U.S. stocks fell on Thursday and were on track for their biggest two-day decline since November as weak data suggested expectations for economic growth were overly optimistic.
The two-day decline marked the U.S. stock market's first sustained pullback this year. The Standard & Poor's 500 is up 5.2 percent so far this year. The benchmark index has climbed for seven straight weeks, putting it near five-year highs.
In the latest economic data, initial claims for unemployment benefits rose more than expected last week while the Federal Reserve Bank of Philadelphia said its index of business conditions in the U.S. mid-Atlantic region fell in February to minus 12.5, the lowest in eight months.
"The Philly Fed report was troublingly weak, and adds to concerns about whether growth will remain up," said Brad Sorensen, director of market and sector analysis at Charles Schwab in Denver. "The only growth we're seeing is sluggish."
On Wednesday, the S&P 500 and the Nasdaq posted their worst daily declines of the year after the minutes from the Federal Reserve's most recent meeting sparked concerns that the central bank may rein in its economic stimulus measures.
"The upside momentum in markets appears to be coming to an end as we consolidate recent gains," said Adam Sarhan, chief executive at Sarhan Capital in New York. "If the S&P breaks under its 50-day moving average, something more serious could be in store."
The S&P 500 would need to fall 1.9 percent to reach that level of 1,473.58.

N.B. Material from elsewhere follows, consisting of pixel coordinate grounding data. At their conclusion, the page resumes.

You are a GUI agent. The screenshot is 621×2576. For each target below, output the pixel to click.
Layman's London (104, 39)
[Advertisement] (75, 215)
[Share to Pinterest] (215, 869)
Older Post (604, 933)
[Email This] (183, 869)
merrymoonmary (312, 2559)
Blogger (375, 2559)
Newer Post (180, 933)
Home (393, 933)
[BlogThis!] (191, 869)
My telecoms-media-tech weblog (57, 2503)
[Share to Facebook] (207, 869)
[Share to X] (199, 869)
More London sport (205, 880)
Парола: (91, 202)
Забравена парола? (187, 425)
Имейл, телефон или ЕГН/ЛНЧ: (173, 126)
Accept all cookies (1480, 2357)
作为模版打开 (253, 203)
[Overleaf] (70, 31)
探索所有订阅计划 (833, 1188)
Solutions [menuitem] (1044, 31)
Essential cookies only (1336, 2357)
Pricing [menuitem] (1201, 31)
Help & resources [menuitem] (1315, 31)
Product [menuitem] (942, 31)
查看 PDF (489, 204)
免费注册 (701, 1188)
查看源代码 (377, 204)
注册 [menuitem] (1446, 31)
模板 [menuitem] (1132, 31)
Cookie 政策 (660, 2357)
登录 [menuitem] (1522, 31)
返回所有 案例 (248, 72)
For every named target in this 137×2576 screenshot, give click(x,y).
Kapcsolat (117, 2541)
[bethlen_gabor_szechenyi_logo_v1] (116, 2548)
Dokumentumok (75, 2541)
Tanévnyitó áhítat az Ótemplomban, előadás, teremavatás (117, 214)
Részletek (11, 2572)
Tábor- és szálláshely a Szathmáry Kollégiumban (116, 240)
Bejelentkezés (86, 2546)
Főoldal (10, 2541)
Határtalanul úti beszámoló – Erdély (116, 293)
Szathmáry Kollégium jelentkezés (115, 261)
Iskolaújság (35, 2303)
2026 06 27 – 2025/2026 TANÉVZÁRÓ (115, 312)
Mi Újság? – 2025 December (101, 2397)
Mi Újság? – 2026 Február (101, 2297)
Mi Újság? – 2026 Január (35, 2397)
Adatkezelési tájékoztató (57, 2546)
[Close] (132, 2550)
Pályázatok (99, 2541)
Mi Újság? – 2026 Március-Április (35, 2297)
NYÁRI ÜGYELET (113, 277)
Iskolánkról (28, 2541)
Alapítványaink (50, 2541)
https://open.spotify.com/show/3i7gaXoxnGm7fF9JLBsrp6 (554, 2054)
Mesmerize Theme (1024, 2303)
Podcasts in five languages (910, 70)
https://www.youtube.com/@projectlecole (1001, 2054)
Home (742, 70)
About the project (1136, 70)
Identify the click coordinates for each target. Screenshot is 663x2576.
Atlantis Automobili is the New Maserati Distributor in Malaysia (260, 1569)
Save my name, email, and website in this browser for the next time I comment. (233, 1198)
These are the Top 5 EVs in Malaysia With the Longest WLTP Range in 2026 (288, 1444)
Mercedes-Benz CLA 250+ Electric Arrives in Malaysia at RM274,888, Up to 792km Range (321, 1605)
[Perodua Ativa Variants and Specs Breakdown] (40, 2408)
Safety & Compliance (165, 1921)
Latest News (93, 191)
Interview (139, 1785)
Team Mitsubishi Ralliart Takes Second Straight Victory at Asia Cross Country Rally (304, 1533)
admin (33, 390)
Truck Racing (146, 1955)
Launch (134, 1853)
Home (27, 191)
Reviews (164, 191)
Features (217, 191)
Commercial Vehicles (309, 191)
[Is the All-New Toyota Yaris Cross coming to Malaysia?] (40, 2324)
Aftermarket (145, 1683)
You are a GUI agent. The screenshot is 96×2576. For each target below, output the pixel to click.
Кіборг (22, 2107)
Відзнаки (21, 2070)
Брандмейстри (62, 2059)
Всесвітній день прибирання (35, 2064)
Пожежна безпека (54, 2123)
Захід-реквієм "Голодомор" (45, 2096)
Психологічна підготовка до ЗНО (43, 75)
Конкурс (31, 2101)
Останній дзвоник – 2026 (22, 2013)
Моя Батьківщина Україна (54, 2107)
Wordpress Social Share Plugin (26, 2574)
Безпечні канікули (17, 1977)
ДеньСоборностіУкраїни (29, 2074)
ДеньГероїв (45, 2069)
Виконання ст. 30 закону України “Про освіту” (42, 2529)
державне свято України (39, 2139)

Other reports showed consumer prices were flat in January while existing-home sales edged higher and left the inventory of homes at the lowest level in 13 years.
Wal-Mart Stores Inc shares gained 2.5 percent to $70.94 and helped curb the Dow's decline after the world's largest retailer reported earnings that beat expectations, though early February sales were sluggish.
The Dow Jones industrial average <.DJI> was down 70.03 points, or 0.50 percent, at 13,857.51. The Standard & Poor's 500 Index <.SPX> was down 11.23 points, or 0.74 percent, at 1,500.72. The Nasdaq Composite Index <.IXIC> was down 36.50 points, or 1.15 percent, at 3,127.92.
The benchmark S&P 500 index has dropped 1.9 percent over the past two sessions, the biggest two-day decline since November.
Wall Street will soon face another test with the upcoming debate in Washington over the automatic across-the-board spending cuts put in place as part of a larger congressional budget fight. Those cuts, set to kick in on March 1 unless lawmakers agree on an alternative, are expected to depress economic growth.
Semiconductor stocks ranked among the weakest of the day, pressuring the Nasdaq as the Philadelphia Semiconductor index <.SOX> fell 1.8 percent. Intel Corp fell 2.2 percent to $20.27 while Advanced Micro Devices lost 4.8 percent to $2.57 as the S&P's biggest percentage decliner.
The semiconductor sector has performed well so far in 2013, rising 8.4 percent.
In company news, shares of supermarket operator Safeway Inc jumped 13.4 percent to $22.83 and ranked as the S&P 500's top percentage gainer after the company reported earnings that beat expectations.
In contrast, shares of VeriFone Systems Inc tumbled nearly 40 percent to $19.28 after the credit-card swipe machine maker forecast first- and second-quarter profits well below expectations.
Of the 427 companies in the S&P 500 that have reported results so far, 69.3 percent have exceeded analysts' expectations, compared with a 62 percent average since 1994 and 65 percent over the past four quarters, according to Thomson Reuters data through Thursday morning.
Fourth-quarter earnings for S&P 500 companies are estimated to have risen 5.9 percent, according to the data, above a 1.9 percent forecast at the start of the earnings season.
Berry Petroleum Co jumped 17.3 percent to $45.25 after oil and gas producer Linn Energy LLC said it would buy the company in an all-stock deal valued at $4.3 billion, including debt. Linn Energy shares advanced 1.9 percent to $37.33.